The Mathews family was a United States political family from Virginia and the American South.[1][2] Its role in public service spanned British Colonial, Confederate, and United States authority, during which seven of its members served in the Virginia Legislature. Additional members have served in West Virginia, Georgia, Louisiana, Mississippi, Florida, and the United States in positions including US Representative, US Consul, Governor, State Supreme Court Chief Justice, State Attorney General, State Senator, and State Delegate.[2]

History

The Mathews surname originated in Llandaff, Glamorgan, Wales with Sir David Ap Mathew (1400-1484), a Welsh Knight and Lord of Llandaff, who was named Standard Bearer of England after the War of the Roses Battle of Towton in 1461 while saving the life of King Edward IV. Sir David adopted as his surname, the first name of his father, Sir Mathew Ap Evan.[3][4] (Ap means 'son of').

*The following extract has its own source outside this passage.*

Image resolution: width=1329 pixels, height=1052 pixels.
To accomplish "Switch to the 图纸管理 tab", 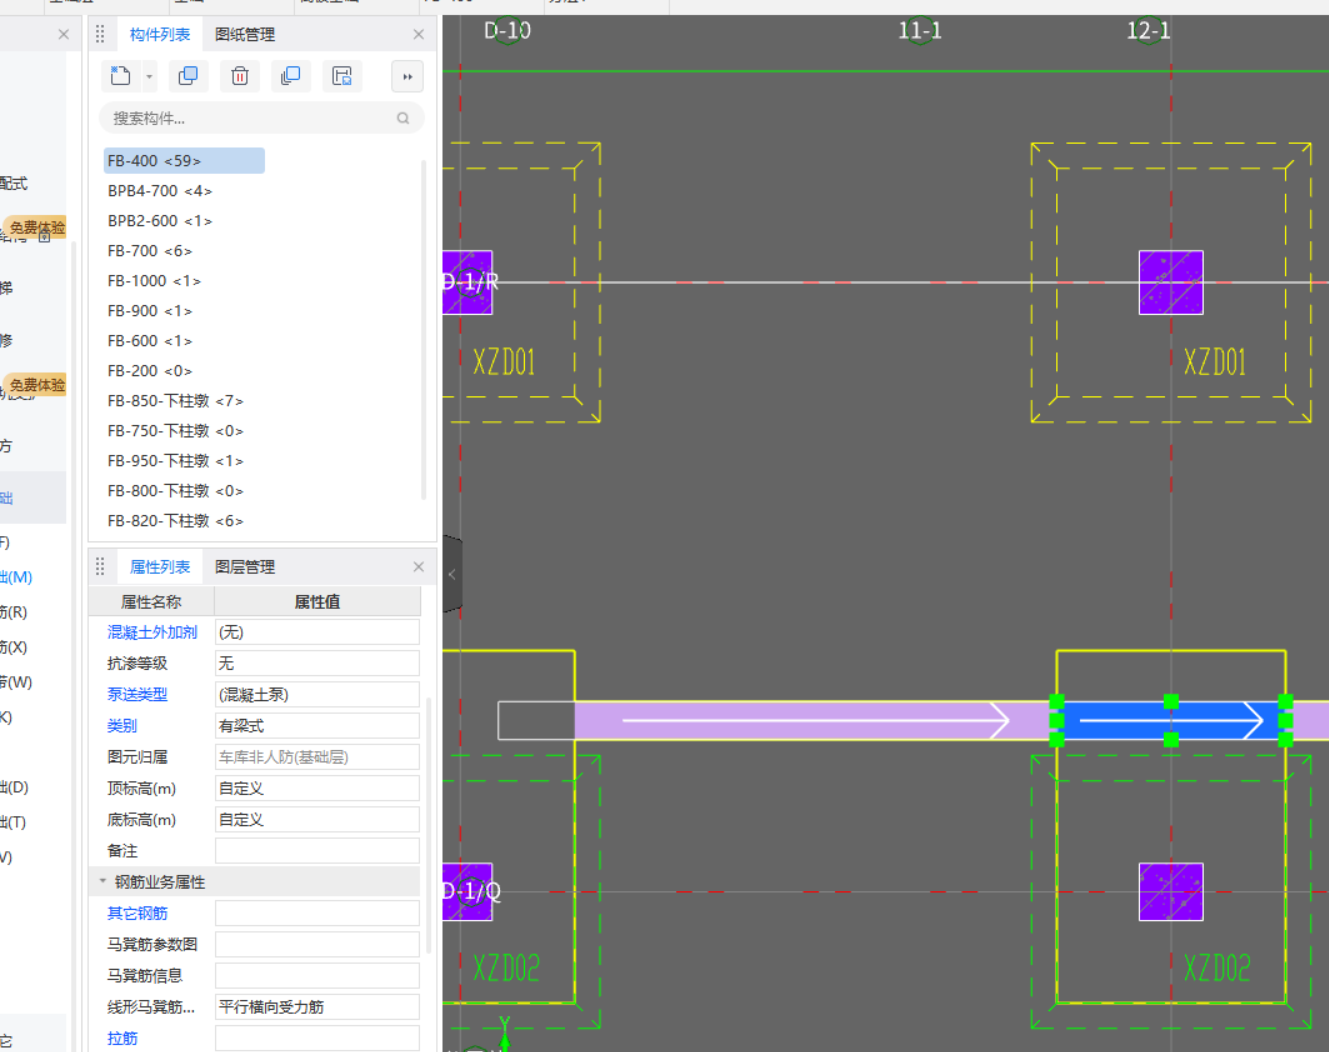I will [245, 34].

Anthologist John Boots suggests that John Mathews (d. 1757) was a descendant of Sir David through his 3rd great-grandson Theobald Mathew (d. 1699), who lived in Thurles in County Tipperary, Ireland.[5] Boots states that children of Theobald Mathew settled in Ulster, Northern Ireland, when the family property was passed to a senior branch of the family,[6] and from Ulster immigrated to America during the early years of the Scotch-Irish immigration of 1717–1775.[7] Other historians agree that Mathews was an immigrant from Ireland, though they do not speculate on his ancestry.[8][9][10]

Colony of Virginia

John Mathews settled in Augusta County, Virginia, near Natural Bridge, in 1742.[11] He held a variety of local offices,[12] and served as a captain of Virginia militia in Braddock's army during the French and Indian War.[10] He and wife Ann Archer had eleven children, including George, Sampson, Archer, and William Mathews.[1][8]

Revolutionary War Era

Battle of Brandywine of the American Revolutionary War. George Mathews (1739–1812) led the 9th Virginia Regiment into battle.

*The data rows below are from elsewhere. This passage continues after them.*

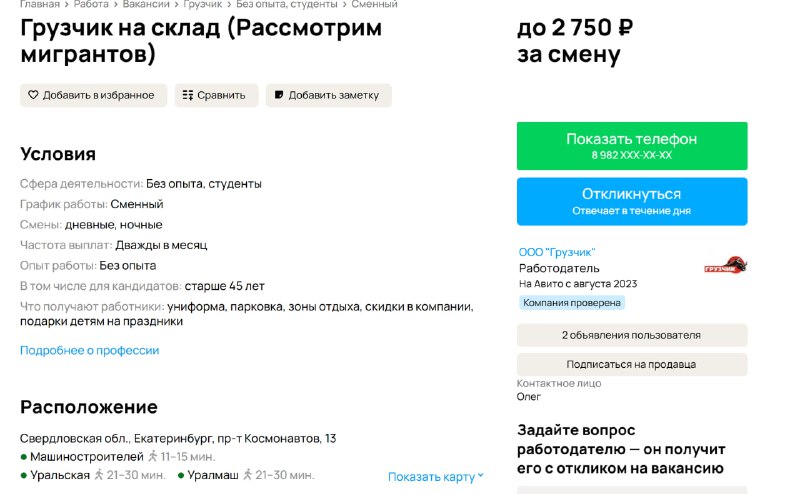Open Вакансии breadcrumb item
800x494 pixels.
146,4
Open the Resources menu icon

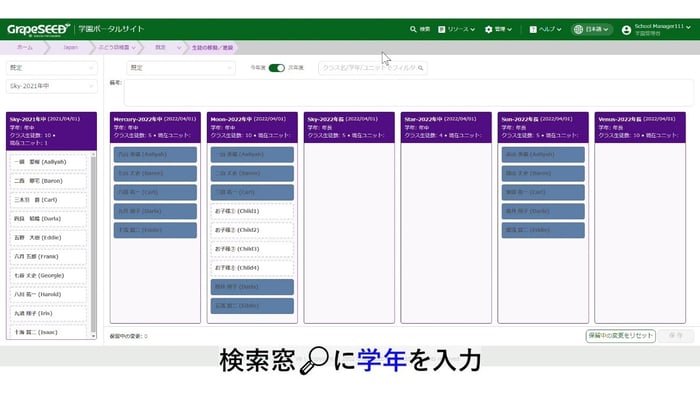(x=442, y=29)
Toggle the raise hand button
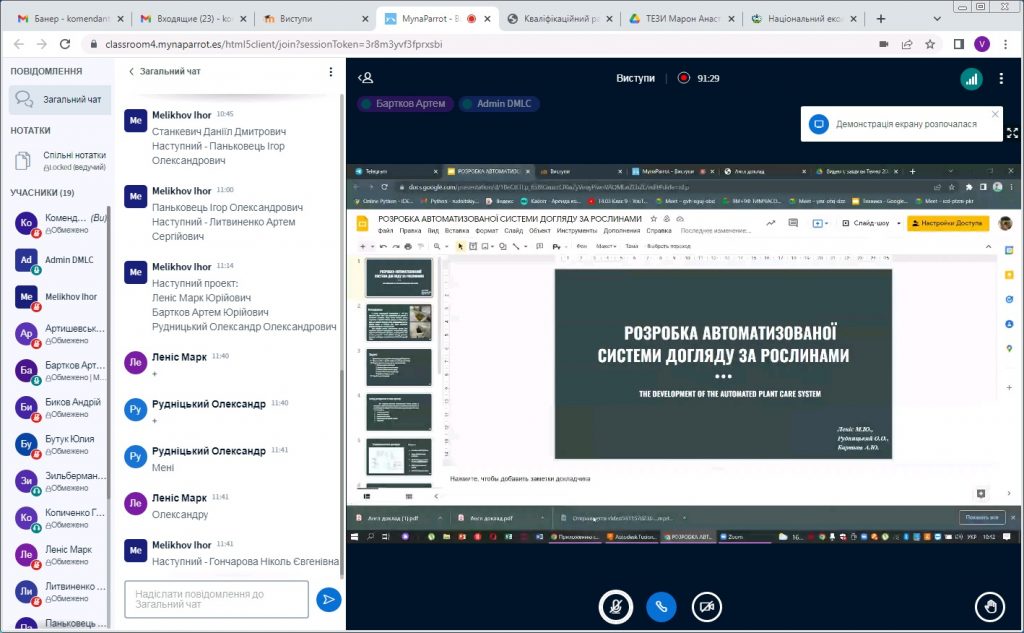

George Mathews (1739–1812) was a Virginia Burgess and delegate to the First Virginia Convention.[2] He rose to the rank of brevet brigadier general in the Continental Army, serving in George Washington's Philadelphia campaign.[10][13] He was afterward twice Governor of Georgia and a representative to the 1st United States Congress.[13][14] In 1811 he served as a secret agent for President James Madison, leading a filibuster campaign to claim parts of Spanish Florida for the United States. This campaign is now known as the Patriot War of East Florida.[10][13]

Sampson Mathews (1737–1806) was a Virginia state senator and colonel of Virginia militia who led the American defense against Benedict Arnold's 1781 Raid of Richmond.[8][15][16] He was a founding trustee of Liberty Hall (later Washington and Lee University), the ninth oldest institution for higher learning in the country.[9]

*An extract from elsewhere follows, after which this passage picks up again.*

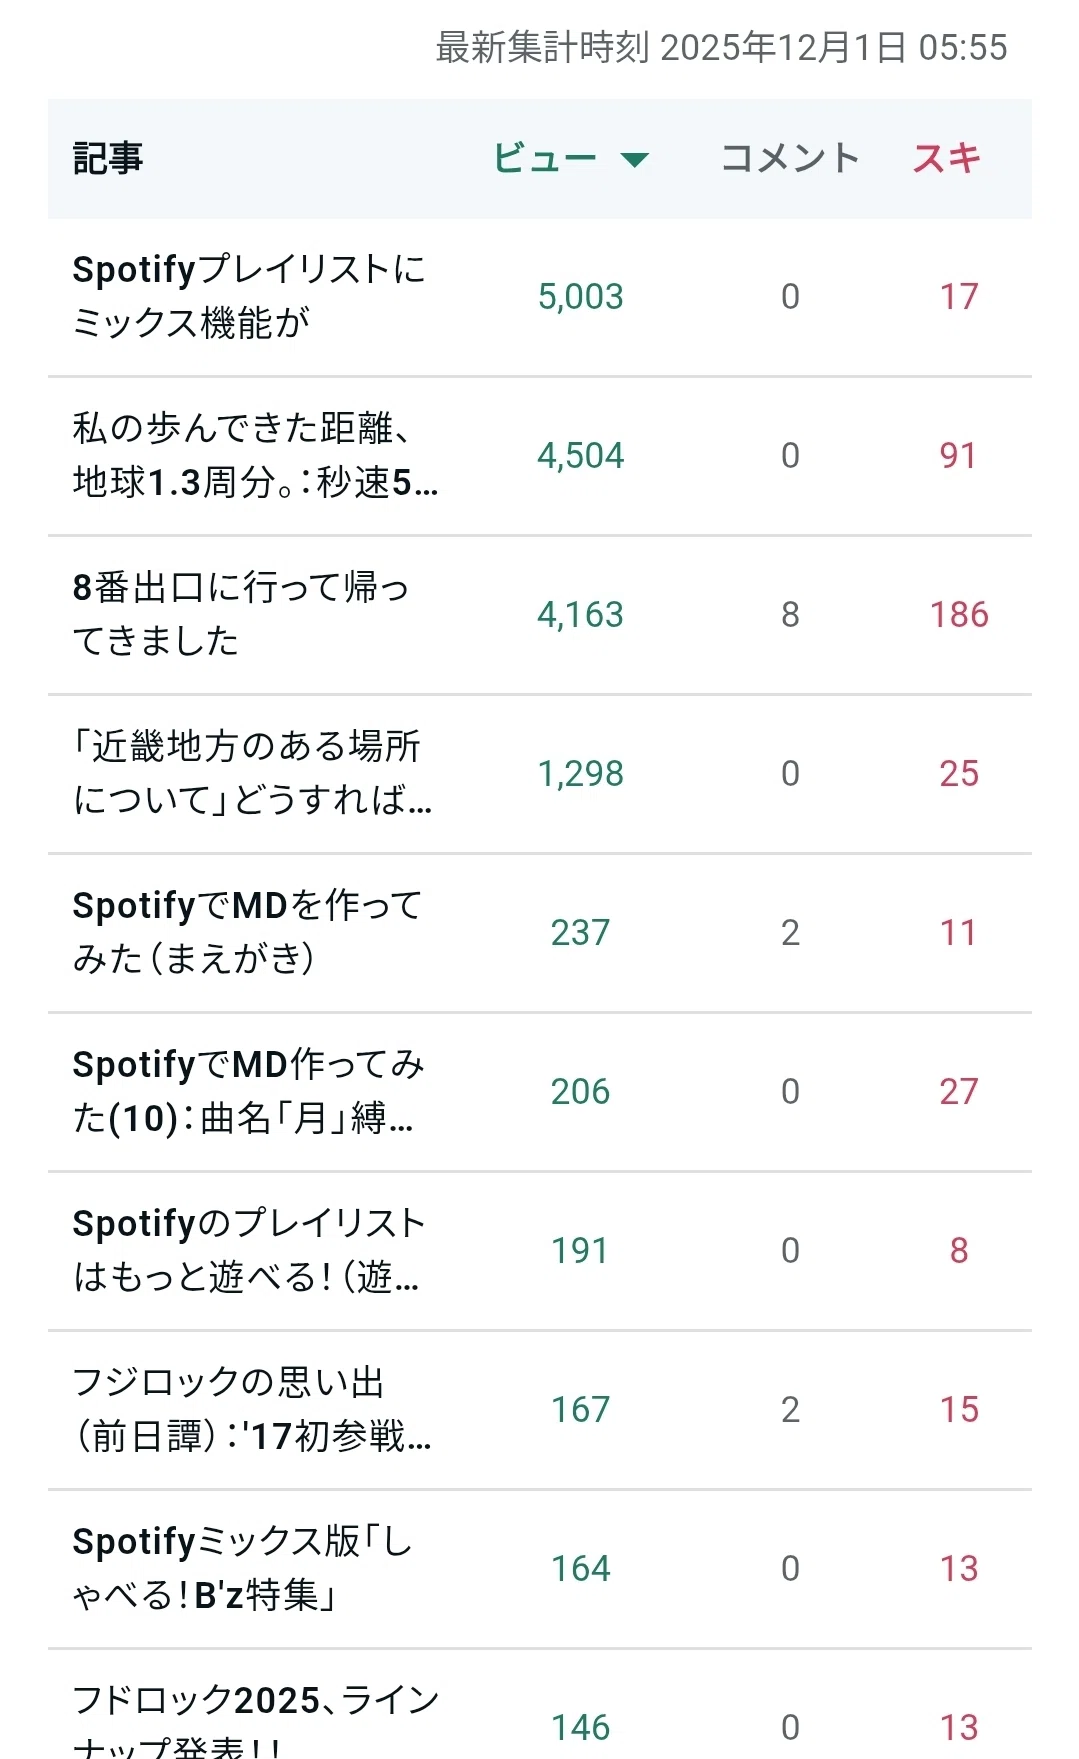Viewport: 1079px width, 1759px height.
Task: Click the 4,504 view count
Action: tap(580, 455)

Archer Mathews (1744–1796) was a Virginia Delegate.[17] William Mathews (1741–1772) was a justice of the peace in Botetourt County, Virginia.[1] Other Mathews who served as Virginia Delegates in the early years of the Republic include Sampson Mathews Jr., son of Sampson Mathews, and John Mathews and James W. Mathews, sons of William Mathews.[9][17][18]

Civil War Era

George Mathews, Jr. (1774–1836), Presiding Judge of the Louisiana Supreme Court

George Mathews, Jr. (1774–1836), son of George Mathews, was a judge of the superior courts of the territories of Mississippi and Orleans, and the first presiding judge of the Louisiana Supreme Court.[19] His 1835 decision in the Marie Louise v. Marot freedom suit, in which he ruled that a slave cannot be reduced again to slavery if transported to a territory not permitting of slavery, was cited as precedent by dissenting Justice John McLean in the Dred Scott v. Sandford U.S. Supreme Court case.[20][21]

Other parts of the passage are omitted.